In the event of a divorce, there is a distribution of property of the marriage. Assets are usually distributed according to the laws of the state in which you are filing for divorce. Several factors determine the rights of each spouse in a marital home.
Houses Owned Before the Marriage.
Houses owned before the marriage are generally given to the spouse that owned the home before the marriage, especially if that spouse has already paid off the home. If you have transferred half of the house title to your spouse, you may want to obtain the advice of a divorce attorney.
Homes Bought During the Marriage.
A home purchased during the marriage becomes property of the marital estate, meaning it belongs partially to both spouses. If a divorce happens, both spouses have an equal claim to the marital home, so this is usually decided by a judge. If children are involved and one spouse is awarded custody, the judge may order that the spouse with custody be allowed to live in the marital home with the children.
Houses with Joint Title.
If both spouses have purchased a home and made money contributions to the home's mortgage and maintenance, both spouses have an equal claim. Usually, if the house is jointly owned, one spouse is required to buy out the share of the other spouse. This is determined by a judge in divorce court.

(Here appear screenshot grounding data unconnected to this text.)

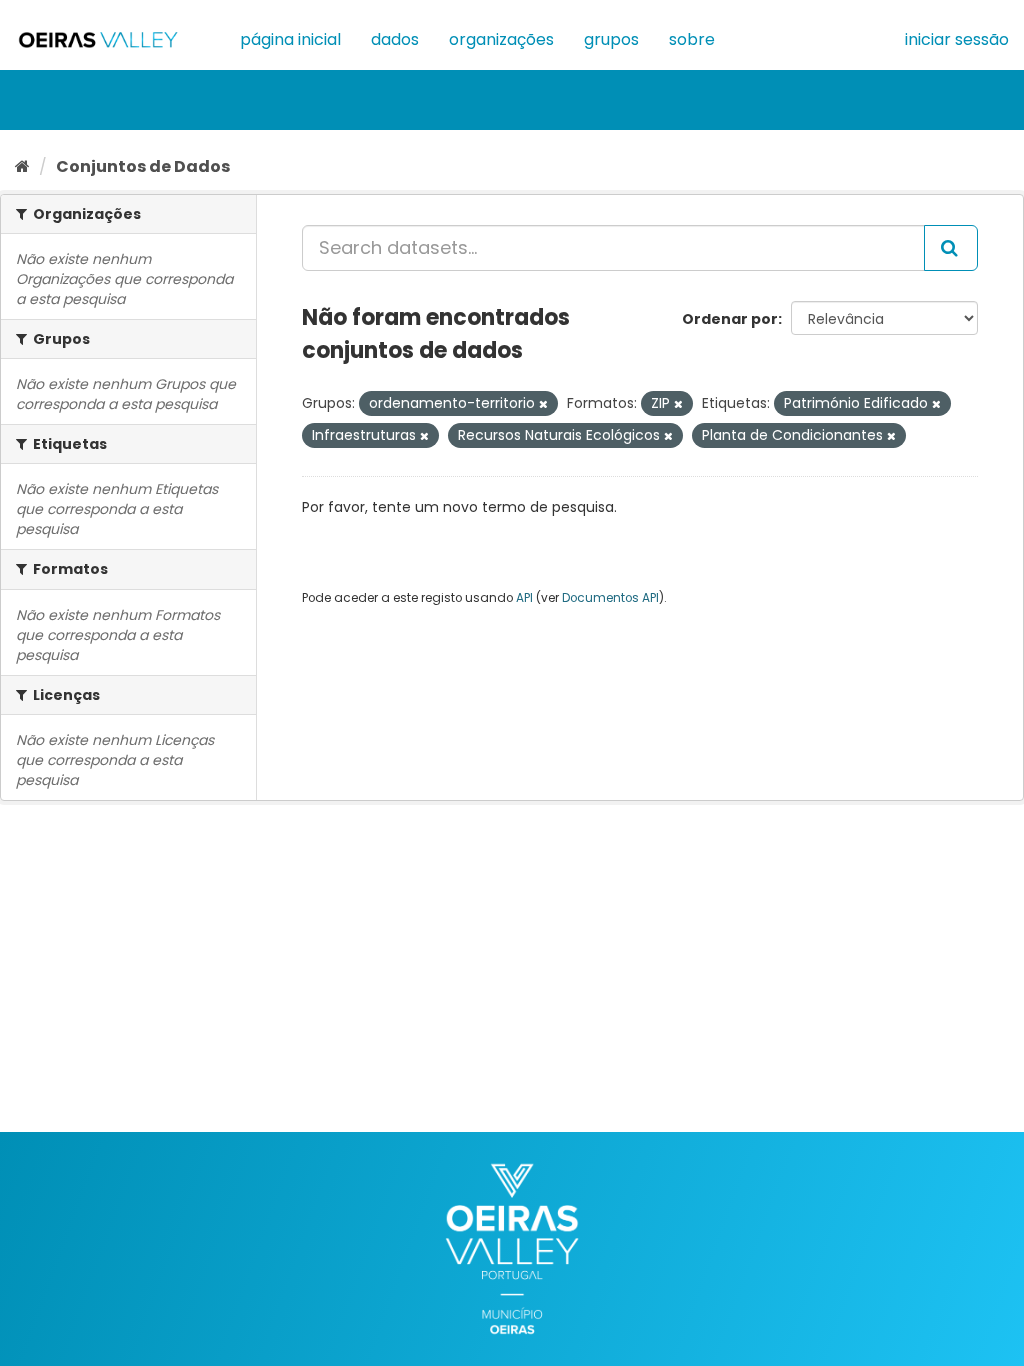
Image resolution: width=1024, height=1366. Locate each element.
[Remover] (543, 404)
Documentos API (610, 598)
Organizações (501, 39)
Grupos (611, 39)
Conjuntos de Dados (143, 166)
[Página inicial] (22, 166)
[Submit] (951, 248)
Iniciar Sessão (957, 39)
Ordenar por (730, 319)
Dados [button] (395, 39)
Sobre (692, 39)
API (524, 598)
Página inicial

Houses in One Spouse's Name.
If only one spouse has purchased a home in her name alone and made all payments on the home, that spouse will likely be given the marital home unless that home is the domicile of any minor children and the other spouse has been awarded custody.
Generally, any inheritance belongs to the spouse it was left to unless that spouse has "commingled" his inheritance with the marital estate. Once inherited property has been commingled, it is hard to get it back in the case of a divorce.